Researchers in Canada say they’ve found a way to help people who otherwise would be left languishing on the organ transplant list. In new research this week, they detail converting lungs from people with type A blood into lungs that could be donated to anyone, without heavily damaging them or causing acute rejection. Assuming the team’s work is further validated and tested to be safe, it may someday expand the pool of universal donor lungs.
Donated organs and tissues have to be carefully vetted to ensure compatibility between the donor and recipient. One of these important criteria is blood type, since the body’s immune system will quickly attack antigens in blood or organs from an incompatible type. People with type O blood can donate to anyone else, because they lack the antigens that would trigger other people’s immune systems, while people with type AB blood can receive organs from anyone else.
Unfortunately, there are only so many organs from universal donors around at any given time, and this can further worsen shortages for certain people in need of a transplant. Research has shown, for instance, that potential organ recipients with type O blood (who can only get organs from other type O donors) spend more time on the waiting list than others and are more likely to die as a result. And mismatched organs may even get thrown out, never seeing any use at all. This new research, published Wednesday in Science Translational Medicine, could one day help solve these problems.
Researchers from the University of Toronto and other Canadian universities collaborated for the study. Based on earlier research, they theorized that two enzymes combined could largely remove the antigens associated with type A blood in donated lungs, effectively converting them into type O lungs. They tested the process out first in human tissue from the aorta, the largest artery of the body, then on eight donated human lungs earlier deemed unsuitable for transplantation.
In both tests, the team’s concoction appeared to work. Within four hours of the lungs being doused in the enzymes, more than 97% of type A antigens were cleared from them, and there were no apparent signs of lung toxicity. Afterwards, the team exposed the lungs to blood plasma from type O individuals and documented minimal reaction from normally hostile antibodies, indicating that the lungs could be safely tolerated in these people. And the process, according to study author Marcelo Cypel, a professor of surgery at the University of Toronto, should work similarly well with any donated organ, not just the lungs.
The findings are based on a small sample size, so they should be taken with some caution. It will take more research, most importantly clinical trials and follow-up data of people who receive these converted organs, to truly know whether this method can be safe over the long term.

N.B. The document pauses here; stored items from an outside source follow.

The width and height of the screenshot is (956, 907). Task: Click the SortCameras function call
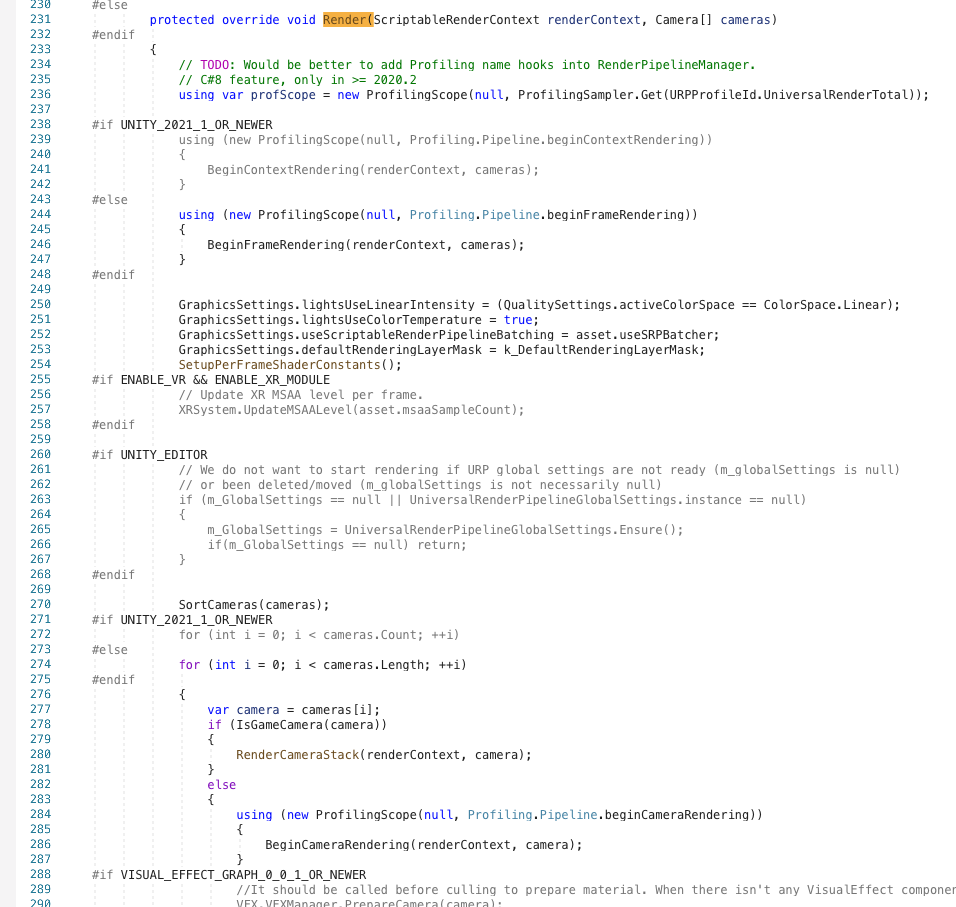coord(221,605)
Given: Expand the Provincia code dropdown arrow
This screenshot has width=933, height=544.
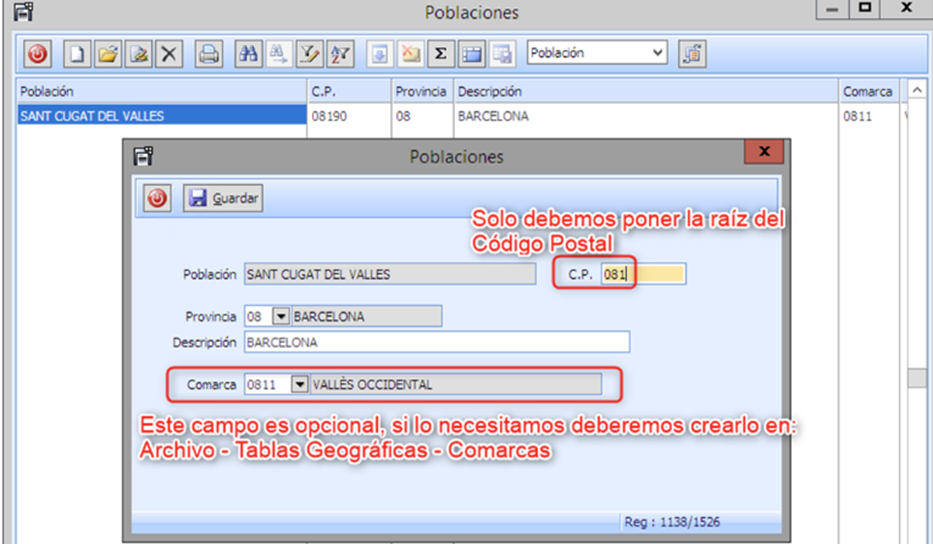Looking at the screenshot, I should 281,317.
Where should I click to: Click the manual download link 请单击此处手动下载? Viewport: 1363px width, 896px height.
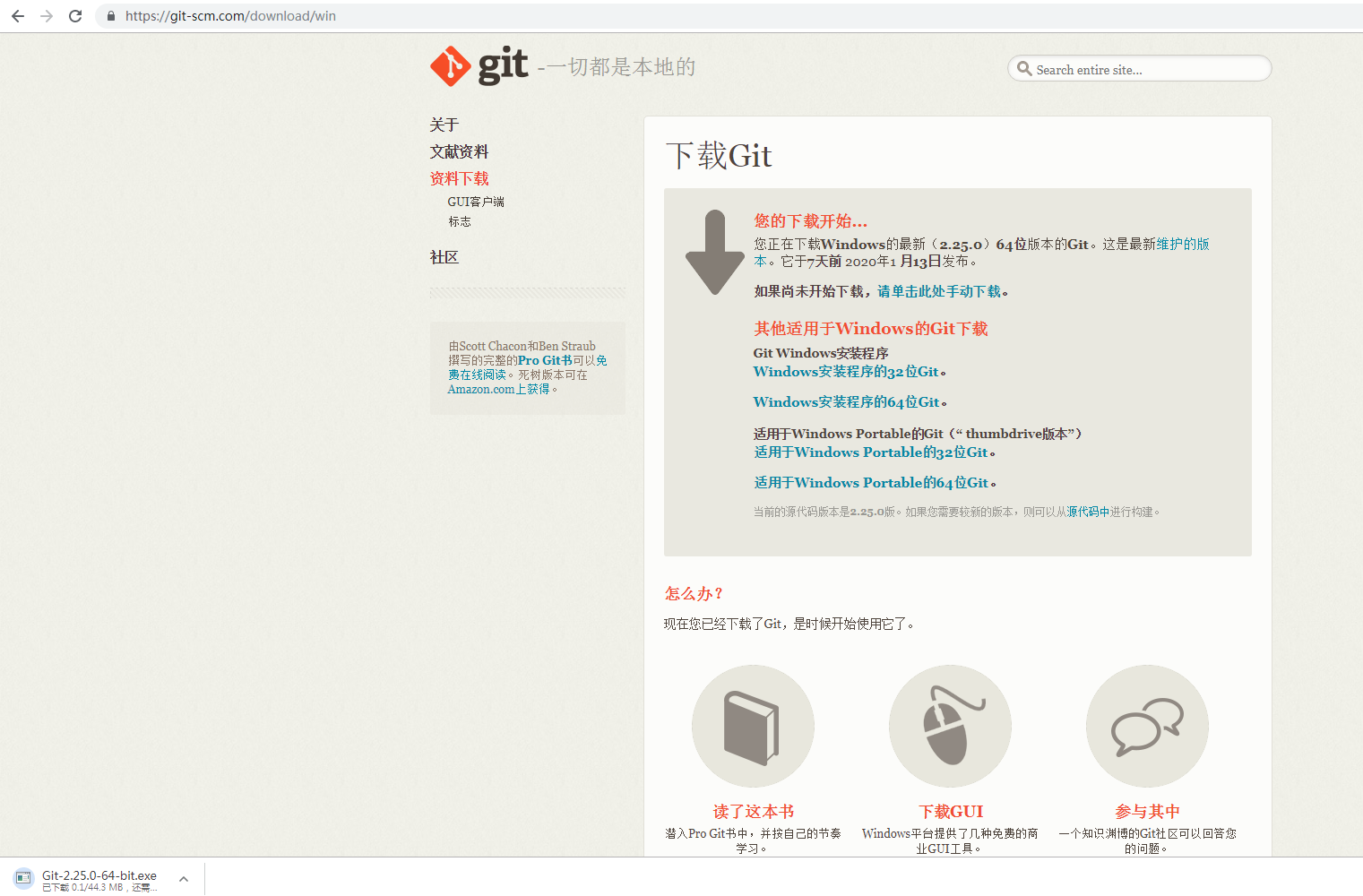click(x=939, y=291)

But the team hopes to begin performing clinical trials within the next 12 to 18 months, and, should it pan out as hoped, their work may lead to more saved lives down the road. Nowadays, for instance, about 55% of donated organs come from type O donors, and this process could make it so that about 80% of organs fall into the universal donor category, according to the team.
“Often times we can’t transplant the sickest patient with the next donor. Some patients die on the wait list because of that. Some patients have to wait a very long time,” Cypel said. “If we remove ABO as a barrier for match we will have moved a big step up in fairness in organ donor allocation.”